Navigating The SEC’s Cybersecurity Guidance

From: Dentons

Article by Andy Roth, Javier Ortiz and Andy Blair

The Securities Exchange Commission has joined a growing number of regulatory agencies in expressing interest in cybersecurity issues. As the foremost regulator of public companies, the SEC has a broad jurisdictional reach and enforcement powers that many other agencies lack. While no detailed regulations have been enacted, the SEC has issued guidance noting that cybersecurity issues should be disclosed as risk factors to the extent they are significant under Regulation S-K.

However, many organizations lack the procedural and technical frameworks necessary to identify key information assets and significant risks to the organization that should be disclosed under Regulation S-K. This White Paper highlights the critical aspects of the SEC’s cybersecurity guidance and how directors can maintain compliance and reduce shareholder risk.

Background

Cybersecurity is an increasingly major issue affecting every element of the publicly traded markets. The value of investor holdings is directly impacted by risk affecting digital assets.

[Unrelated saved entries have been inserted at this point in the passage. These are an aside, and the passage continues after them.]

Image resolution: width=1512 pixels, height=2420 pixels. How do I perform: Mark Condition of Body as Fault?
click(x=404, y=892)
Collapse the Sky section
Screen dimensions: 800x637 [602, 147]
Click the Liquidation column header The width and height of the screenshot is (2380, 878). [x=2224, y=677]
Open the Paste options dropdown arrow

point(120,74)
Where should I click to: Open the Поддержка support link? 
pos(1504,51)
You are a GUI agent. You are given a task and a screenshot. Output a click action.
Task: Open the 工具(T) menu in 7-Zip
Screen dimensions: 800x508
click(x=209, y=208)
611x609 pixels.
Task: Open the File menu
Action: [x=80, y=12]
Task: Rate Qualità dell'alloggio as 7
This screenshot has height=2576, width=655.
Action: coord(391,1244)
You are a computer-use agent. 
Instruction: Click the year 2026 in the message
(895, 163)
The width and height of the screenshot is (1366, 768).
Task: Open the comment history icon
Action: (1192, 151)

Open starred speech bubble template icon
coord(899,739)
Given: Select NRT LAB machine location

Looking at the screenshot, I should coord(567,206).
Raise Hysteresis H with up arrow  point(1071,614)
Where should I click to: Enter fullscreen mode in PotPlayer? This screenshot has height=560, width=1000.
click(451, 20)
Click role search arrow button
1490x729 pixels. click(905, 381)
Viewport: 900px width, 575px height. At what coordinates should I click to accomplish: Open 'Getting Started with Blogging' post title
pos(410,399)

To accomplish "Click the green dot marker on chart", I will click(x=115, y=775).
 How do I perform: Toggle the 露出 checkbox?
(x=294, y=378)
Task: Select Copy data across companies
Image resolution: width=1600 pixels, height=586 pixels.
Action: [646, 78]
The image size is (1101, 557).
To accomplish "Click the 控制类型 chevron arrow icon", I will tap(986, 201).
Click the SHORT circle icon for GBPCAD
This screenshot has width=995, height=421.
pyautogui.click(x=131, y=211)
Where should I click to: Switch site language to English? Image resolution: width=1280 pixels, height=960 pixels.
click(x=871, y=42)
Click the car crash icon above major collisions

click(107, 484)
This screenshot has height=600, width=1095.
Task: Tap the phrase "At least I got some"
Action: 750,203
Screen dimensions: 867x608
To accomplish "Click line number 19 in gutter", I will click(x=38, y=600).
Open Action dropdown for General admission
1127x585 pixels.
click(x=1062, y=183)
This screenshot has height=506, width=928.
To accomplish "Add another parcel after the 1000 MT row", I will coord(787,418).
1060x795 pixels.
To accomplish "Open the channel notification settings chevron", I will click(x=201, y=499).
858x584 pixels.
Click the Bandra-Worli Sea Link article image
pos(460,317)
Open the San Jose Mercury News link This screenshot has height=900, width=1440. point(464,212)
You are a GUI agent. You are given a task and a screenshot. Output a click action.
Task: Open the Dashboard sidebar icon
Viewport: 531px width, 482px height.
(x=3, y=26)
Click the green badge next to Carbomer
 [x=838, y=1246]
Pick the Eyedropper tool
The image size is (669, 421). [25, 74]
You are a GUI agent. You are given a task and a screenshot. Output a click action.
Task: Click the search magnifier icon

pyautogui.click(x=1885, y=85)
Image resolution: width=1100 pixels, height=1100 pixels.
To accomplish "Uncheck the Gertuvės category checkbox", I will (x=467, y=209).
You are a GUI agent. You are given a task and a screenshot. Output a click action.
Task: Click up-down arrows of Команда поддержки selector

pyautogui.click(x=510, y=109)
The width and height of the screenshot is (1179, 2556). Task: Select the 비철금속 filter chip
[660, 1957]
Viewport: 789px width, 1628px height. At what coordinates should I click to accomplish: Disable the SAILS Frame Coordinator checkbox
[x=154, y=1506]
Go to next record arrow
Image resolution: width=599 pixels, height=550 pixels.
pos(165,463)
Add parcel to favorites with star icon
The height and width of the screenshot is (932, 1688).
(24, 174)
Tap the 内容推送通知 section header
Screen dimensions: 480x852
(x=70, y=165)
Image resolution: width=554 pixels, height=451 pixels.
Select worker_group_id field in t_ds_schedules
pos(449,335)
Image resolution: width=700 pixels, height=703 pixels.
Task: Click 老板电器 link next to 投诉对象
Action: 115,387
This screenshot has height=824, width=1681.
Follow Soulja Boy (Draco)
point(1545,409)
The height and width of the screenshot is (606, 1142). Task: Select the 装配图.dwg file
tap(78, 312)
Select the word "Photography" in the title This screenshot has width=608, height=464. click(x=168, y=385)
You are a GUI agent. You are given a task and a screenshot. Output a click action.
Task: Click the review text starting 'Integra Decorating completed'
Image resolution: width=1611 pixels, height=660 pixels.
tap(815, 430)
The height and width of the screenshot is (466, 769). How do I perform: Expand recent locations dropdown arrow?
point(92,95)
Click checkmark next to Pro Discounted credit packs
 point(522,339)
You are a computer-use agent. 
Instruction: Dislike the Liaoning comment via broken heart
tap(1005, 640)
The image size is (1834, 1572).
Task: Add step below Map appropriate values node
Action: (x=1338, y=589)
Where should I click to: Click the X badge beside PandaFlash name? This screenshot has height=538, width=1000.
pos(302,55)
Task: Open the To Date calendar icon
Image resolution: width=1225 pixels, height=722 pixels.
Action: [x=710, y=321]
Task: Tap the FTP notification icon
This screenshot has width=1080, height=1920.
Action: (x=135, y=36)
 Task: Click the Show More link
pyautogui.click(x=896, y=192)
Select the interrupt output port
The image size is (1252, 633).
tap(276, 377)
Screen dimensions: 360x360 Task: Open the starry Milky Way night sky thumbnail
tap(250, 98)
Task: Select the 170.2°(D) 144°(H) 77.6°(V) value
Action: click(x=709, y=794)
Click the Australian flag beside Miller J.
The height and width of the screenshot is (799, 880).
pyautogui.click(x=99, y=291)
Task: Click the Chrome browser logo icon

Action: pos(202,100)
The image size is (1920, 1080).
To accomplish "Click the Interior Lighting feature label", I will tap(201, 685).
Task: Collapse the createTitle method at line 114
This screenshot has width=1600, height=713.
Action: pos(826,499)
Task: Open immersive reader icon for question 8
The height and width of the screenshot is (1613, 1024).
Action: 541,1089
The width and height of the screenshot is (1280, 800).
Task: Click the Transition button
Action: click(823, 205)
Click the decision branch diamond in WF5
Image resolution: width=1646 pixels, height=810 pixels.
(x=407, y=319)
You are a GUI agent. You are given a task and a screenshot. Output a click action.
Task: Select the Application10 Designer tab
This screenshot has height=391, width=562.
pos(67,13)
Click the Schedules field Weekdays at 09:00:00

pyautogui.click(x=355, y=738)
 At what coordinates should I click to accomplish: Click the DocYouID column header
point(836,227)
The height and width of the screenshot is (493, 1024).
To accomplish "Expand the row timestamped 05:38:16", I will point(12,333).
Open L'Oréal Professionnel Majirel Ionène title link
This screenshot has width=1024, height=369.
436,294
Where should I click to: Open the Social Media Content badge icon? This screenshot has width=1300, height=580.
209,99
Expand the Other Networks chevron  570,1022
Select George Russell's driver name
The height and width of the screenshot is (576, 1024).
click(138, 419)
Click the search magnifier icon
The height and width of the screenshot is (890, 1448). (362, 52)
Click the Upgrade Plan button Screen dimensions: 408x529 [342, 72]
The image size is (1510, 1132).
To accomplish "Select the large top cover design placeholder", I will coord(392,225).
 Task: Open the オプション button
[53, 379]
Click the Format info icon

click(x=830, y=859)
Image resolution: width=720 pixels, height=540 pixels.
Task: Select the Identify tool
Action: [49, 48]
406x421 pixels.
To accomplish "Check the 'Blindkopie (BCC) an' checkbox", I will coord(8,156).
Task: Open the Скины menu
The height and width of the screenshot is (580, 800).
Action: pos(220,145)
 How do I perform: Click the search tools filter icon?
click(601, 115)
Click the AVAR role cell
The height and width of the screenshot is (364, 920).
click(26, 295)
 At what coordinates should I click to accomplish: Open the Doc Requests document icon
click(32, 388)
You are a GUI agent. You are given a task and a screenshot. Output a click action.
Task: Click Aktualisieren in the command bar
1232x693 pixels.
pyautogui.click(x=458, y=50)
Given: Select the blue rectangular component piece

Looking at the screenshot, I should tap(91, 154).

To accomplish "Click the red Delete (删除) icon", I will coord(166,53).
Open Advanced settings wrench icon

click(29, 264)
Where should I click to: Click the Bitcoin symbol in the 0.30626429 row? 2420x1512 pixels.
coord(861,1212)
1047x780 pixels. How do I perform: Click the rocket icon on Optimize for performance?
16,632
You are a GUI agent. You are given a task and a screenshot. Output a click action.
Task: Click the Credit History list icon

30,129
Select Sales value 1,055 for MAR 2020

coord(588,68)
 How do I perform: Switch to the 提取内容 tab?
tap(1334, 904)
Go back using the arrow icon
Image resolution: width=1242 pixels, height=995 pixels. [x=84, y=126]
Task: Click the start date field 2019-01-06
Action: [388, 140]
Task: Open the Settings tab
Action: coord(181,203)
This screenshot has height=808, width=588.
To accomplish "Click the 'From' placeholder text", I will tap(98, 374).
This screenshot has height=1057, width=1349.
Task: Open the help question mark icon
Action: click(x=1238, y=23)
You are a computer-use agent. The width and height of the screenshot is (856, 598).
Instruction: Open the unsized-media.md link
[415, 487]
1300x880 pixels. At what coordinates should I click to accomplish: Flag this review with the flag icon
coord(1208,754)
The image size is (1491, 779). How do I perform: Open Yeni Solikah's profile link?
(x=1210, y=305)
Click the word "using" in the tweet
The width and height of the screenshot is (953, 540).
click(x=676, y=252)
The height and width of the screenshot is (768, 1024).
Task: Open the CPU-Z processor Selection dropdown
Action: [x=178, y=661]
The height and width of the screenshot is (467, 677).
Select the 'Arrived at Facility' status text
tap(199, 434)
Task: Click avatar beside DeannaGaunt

On October 13, 2011 the Division of Corporation Finance at the Securities and Exchange Commission (SEC) issued non-rule, non-regulation, non-statement guidance regarding disclosure obligations relating to cyber security risks and cyber incidents.1 The guidance notes that securities laws are designed to elicit disclosure of timely, comprehensive and accurate information about risks and events that a reasonable investor would consider important to an investment decision and cyberscurity risks and events are not exempt from these requirements. Disclosures of cybersecurity risks and events may also be necessary to prevent other required disclosures from being misleading.